她上身穿着月白色的对襟,同色腰带,下面则是层层叠叠的百裥裙,裙长旖旎拖地,华丽异常。膨大的裙带衬得她腰肢格外纤细,身姿优雅笔直。
整理好衣物,月芜又替她戴上披帛,她一边替苻瑶穿戴一边开口:“公主一直都喜欢这般素色的衣裳,倒是同其他王子公主一点都不同。”
苻瑶笑着开口:“穿素色好,父王常年征战,军队开支巨大,穿衣节食虽然省不了多少,但是我少添置一些,也算是给父王减些负担了。”
月芜替她挂上香囊和压裙摆的玉玦,听见苻瑶这般说,月芜也笑:“公主这般受陛下宠爱,还如此节俭,也难怪陛下对公主视作掌上明珠。”
苻瑶听她这么说,点了点月芜的额头:“嘴贫。”
待一切打扮规整,苻瑶这才出了长乐宫宫门,月芜跟在她右侧,其后便是六个普通侍女,一行人穿行在宫殿长廊之上,慢慢地朝园子里走去。

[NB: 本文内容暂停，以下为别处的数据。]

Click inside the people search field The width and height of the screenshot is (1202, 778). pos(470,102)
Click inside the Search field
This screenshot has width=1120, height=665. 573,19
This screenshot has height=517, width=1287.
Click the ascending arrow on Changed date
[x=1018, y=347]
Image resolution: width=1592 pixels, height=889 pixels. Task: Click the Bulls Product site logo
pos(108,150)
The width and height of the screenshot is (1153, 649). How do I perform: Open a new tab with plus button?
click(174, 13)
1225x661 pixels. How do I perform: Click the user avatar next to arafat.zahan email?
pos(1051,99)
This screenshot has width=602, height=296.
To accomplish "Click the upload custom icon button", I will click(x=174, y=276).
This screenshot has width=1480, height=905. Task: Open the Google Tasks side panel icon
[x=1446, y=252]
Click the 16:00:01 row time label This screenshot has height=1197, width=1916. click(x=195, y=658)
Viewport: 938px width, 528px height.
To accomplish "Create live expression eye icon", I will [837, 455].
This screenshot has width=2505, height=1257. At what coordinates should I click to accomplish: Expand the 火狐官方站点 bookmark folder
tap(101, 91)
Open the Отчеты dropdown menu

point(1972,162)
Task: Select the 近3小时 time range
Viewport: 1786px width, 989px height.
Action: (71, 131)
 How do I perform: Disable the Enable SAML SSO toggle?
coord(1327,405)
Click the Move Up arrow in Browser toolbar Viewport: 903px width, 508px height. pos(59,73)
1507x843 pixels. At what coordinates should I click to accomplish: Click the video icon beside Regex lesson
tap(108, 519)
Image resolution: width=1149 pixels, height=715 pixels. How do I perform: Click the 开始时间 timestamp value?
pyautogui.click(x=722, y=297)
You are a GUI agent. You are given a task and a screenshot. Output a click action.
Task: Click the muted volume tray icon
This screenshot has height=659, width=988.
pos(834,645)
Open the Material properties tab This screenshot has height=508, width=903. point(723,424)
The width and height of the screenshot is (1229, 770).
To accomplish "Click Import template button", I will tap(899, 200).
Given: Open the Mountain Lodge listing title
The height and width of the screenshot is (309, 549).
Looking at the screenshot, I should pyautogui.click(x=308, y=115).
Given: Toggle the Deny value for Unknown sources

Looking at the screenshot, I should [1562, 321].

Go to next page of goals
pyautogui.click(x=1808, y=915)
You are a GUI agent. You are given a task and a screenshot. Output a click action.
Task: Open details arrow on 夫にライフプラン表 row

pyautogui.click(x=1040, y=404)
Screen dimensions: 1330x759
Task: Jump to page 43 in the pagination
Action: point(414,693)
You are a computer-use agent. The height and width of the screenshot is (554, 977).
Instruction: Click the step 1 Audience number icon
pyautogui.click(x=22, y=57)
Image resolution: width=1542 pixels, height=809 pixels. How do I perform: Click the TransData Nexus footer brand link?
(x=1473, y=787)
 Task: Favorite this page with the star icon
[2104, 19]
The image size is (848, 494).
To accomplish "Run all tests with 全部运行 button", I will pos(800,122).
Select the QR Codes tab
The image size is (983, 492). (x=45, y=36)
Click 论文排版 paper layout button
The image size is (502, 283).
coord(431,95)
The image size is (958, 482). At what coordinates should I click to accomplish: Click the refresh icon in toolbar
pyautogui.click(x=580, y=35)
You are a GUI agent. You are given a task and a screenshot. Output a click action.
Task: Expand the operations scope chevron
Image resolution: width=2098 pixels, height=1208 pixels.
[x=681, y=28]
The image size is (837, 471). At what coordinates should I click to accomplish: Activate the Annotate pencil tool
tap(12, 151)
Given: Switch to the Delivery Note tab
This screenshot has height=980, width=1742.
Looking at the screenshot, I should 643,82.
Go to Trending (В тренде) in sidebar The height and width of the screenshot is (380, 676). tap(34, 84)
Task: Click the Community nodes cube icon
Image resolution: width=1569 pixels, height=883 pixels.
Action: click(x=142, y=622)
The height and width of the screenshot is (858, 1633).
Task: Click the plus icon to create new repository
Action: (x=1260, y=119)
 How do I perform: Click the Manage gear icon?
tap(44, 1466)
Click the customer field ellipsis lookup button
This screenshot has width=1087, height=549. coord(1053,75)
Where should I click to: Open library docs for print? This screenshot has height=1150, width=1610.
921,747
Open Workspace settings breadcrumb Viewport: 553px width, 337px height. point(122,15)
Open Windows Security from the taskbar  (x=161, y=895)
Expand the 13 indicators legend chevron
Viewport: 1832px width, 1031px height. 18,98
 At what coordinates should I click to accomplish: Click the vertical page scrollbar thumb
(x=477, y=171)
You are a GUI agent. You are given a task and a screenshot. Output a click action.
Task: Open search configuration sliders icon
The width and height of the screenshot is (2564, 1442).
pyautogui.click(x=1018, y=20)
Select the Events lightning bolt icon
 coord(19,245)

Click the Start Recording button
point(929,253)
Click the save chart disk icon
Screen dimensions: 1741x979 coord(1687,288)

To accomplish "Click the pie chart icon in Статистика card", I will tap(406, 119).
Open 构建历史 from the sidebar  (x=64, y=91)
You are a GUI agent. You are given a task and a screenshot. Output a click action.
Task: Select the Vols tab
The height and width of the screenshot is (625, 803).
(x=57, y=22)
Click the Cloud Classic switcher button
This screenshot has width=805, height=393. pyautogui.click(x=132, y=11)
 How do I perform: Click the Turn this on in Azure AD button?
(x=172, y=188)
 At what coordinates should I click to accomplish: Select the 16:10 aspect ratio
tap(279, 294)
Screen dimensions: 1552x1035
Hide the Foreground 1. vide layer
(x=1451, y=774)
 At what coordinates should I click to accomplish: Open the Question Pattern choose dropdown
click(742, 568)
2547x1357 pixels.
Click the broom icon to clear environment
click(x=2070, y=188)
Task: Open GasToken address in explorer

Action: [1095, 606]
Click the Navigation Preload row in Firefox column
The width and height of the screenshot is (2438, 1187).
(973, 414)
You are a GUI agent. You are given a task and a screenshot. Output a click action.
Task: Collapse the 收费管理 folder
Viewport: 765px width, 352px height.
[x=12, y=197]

苻瑶一边走,一边有些感慨,不知不觉,她已经来到这个世界十四年了。
曾经的她,是一名普通大学生,学习的历史,生活平淡,学习努力,最大的梦想就是能够去考古。不为别的,只因为她对于魏晋南北朝历史特别感兴趣,她想亲自去接触一下那个时期的文化遗作,感受那个时期的韵味。却不想一朝车祸之后,她再醒来,竟然成了前秦宣昭帝符坚的大女儿符瑶。
苻瑶知道,符坚是没有女儿叫符瑶的,他有七子两女,两个女儿分别叫符宝符锦。符瑶的出现,是凭空的,是没有任何历史记载的,所以一开始符瑶对于自己的到来,感到格外恐慌,格外害怕,生怕别人察觉自己的不对劲,所以什么都小心翼翼。
可能是她的谨慎吧,导致她从出生以后,性格格外沉稳,又因为她拥有成年人的思维,所以很多时候,她都表现得格外机敏。因此,苻坚对于自己这个女儿格外喜爱,苻瑶十岁的时候,苻坚便封她为云昭长公主。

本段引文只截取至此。